## TASK
Copy out the lines below word for word, starting at the line that contains "Given: Click the Play game arrow icon" and ending at the line that contains "This screenshot has height=855, width=1082.".

## THE RECORDS
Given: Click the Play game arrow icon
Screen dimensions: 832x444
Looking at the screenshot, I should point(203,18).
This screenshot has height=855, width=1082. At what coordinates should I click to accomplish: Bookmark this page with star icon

==

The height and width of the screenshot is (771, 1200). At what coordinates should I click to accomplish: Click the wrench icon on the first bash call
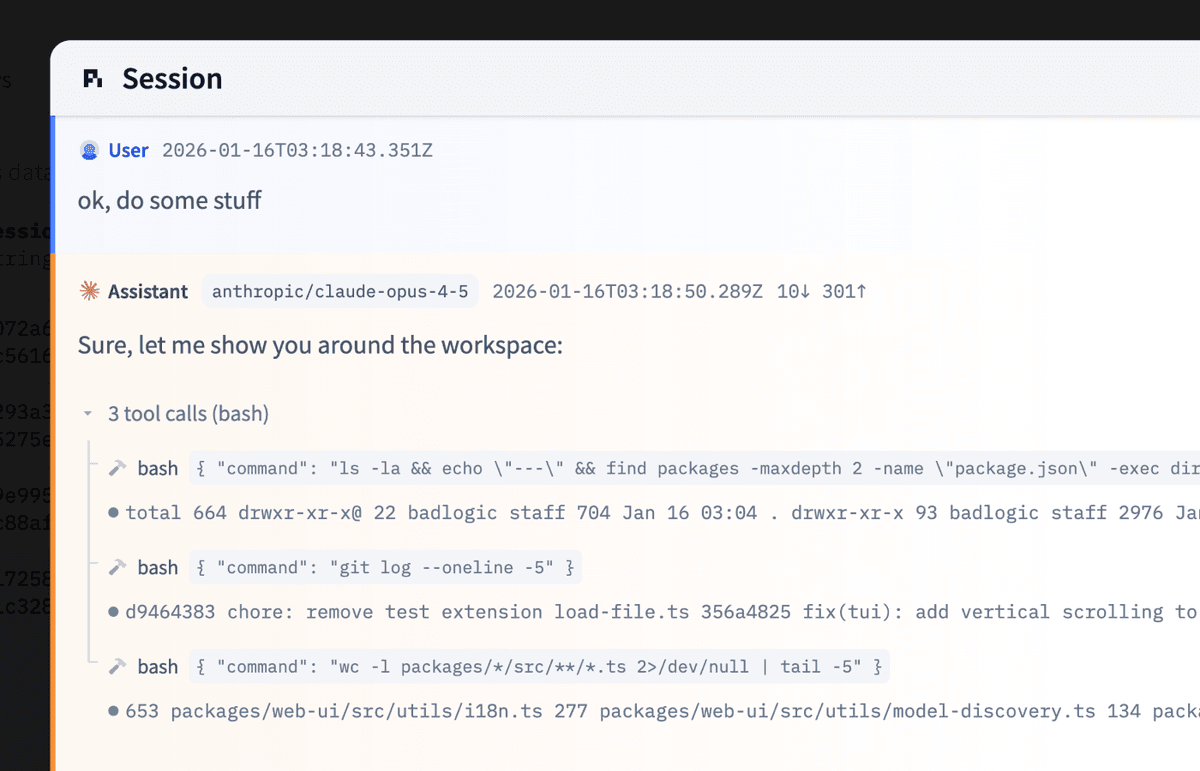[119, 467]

---

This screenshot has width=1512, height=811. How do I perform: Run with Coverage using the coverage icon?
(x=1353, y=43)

## PROBLEM SOLUTION
Given: Click the Play game arrow icon
Screen dimensions: 832x444
Looking at the screenshot, I should point(203,18).
This screenshot has height=855, width=1082. At what coordinates should I click to accomplish: Bookmark this page with star icon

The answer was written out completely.